Data excerpts section start

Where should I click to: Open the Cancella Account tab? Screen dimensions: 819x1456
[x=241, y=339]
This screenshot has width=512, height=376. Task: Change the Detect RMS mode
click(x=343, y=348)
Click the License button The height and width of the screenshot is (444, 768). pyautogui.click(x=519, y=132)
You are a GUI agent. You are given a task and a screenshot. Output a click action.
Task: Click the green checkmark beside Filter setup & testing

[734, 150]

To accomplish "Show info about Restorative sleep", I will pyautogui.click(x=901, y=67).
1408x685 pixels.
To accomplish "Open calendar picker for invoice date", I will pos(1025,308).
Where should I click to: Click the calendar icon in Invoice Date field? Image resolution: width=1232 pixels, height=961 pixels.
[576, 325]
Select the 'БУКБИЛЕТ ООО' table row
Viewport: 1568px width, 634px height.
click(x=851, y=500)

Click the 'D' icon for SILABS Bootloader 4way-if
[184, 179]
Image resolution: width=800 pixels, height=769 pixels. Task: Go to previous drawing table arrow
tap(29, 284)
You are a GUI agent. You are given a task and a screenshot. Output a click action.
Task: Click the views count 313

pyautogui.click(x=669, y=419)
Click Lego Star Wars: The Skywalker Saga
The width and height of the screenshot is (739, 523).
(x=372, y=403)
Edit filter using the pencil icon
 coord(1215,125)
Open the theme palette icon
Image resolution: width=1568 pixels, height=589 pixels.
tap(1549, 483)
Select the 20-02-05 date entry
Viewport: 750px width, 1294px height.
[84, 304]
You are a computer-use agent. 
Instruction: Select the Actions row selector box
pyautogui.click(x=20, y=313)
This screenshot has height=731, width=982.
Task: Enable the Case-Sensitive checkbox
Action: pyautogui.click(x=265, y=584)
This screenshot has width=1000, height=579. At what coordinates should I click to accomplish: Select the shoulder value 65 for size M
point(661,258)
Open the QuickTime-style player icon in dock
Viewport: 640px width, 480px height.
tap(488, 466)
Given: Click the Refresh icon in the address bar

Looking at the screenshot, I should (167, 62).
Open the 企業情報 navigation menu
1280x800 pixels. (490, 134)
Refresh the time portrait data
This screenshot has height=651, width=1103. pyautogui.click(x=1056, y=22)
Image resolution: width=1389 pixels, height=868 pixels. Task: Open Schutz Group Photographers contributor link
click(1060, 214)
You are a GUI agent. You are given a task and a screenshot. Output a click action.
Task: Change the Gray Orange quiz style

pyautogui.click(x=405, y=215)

Data excerpts section end

* Task requirements *
Write each entry out again. Do not change a word.

* Task result *
Where should I click to: Open the Cancella Account tab? Screen dimensions: 819x1456
[x=241, y=339]
This screenshot has width=512, height=376. Task: Change the Detect RMS mode
click(x=343, y=348)
Click the License button The height and width of the screenshot is (444, 768). pyautogui.click(x=519, y=132)
You are a GUI agent. You are given a task and a screenshot. Output a click action.
Task: Click the green checkmark beside Filter setup & testing

[734, 150]

To accomplish "Show info about Restorative sleep", I will pyautogui.click(x=901, y=67).
1408x685 pixels.
To accomplish "Open calendar picker for invoice date", I will pos(1025,308).
Where should I click to: Click the calendar icon in Invoice Date field? Image resolution: width=1232 pixels, height=961 pixels.
[576, 325]
Select the 'БУКБИЛЕТ ООО' table row
Viewport: 1568px width, 634px height.
click(x=851, y=500)

Click the 'D' icon for SILABS Bootloader 4way-if
[184, 179]
Image resolution: width=800 pixels, height=769 pixels. Task: Go to previous drawing table arrow
tap(29, 284)
You are a GUI agent. You are given a task and a screenshot. Output a click action.
Task: Click the views count 313

pyautogui.click(x=669, y=419)
Click Lego Star Wars: The Skywalker Saga
The width and height of the screenshot is (739, 523).
(x=372, y=403)
Edit filter using the pencil icon
 coord(1215,125)
Open the theme palette icon
Image resolution: width=1568 pixels, height=589 pixels.
tap(1549, 483)
Select the 20-02-05 date entry
Viewport: 750px width, 1294px height.
[84, 304]
You are a computer-use agent. 
Instruction: Select the Actions row selector box
pyautogui.click(x=20, y=313)
This screenshot has height=731, width=982.
Task: Enable the Case-Sensitive checkbox
Action: pyautogui.click(x=265, y=584)
This screenshot has width=1000, height=579. At what coordinates should I click to accomplish: Select the shoulder value 65 for size M
point(661,258)
Open the QuickTime-style player icon in dock
Viewport: 640px width, 480px height.
tap(488, 466)
Given: Click the Refresh icon in the address bar

Looking at the screenshot, I should (167, 62).
Open the 企業情報 navigation menu
1280x800 pixels. (490, 134)
Refresh the time portrait data
This screenshot has height=651, width=1103. pyautogui.click(x=1056, y=22)
Image resolution: width=1389 pixels, height=868 pixels. Task: Open Schutz Group Photographers contributor link
click(1060, 214)
You are a GUI agent. You are given a task and a screenshot. Output a click action.
Task: Change the Gray Orange quiz style

pyautogui.click(x=405, y=215)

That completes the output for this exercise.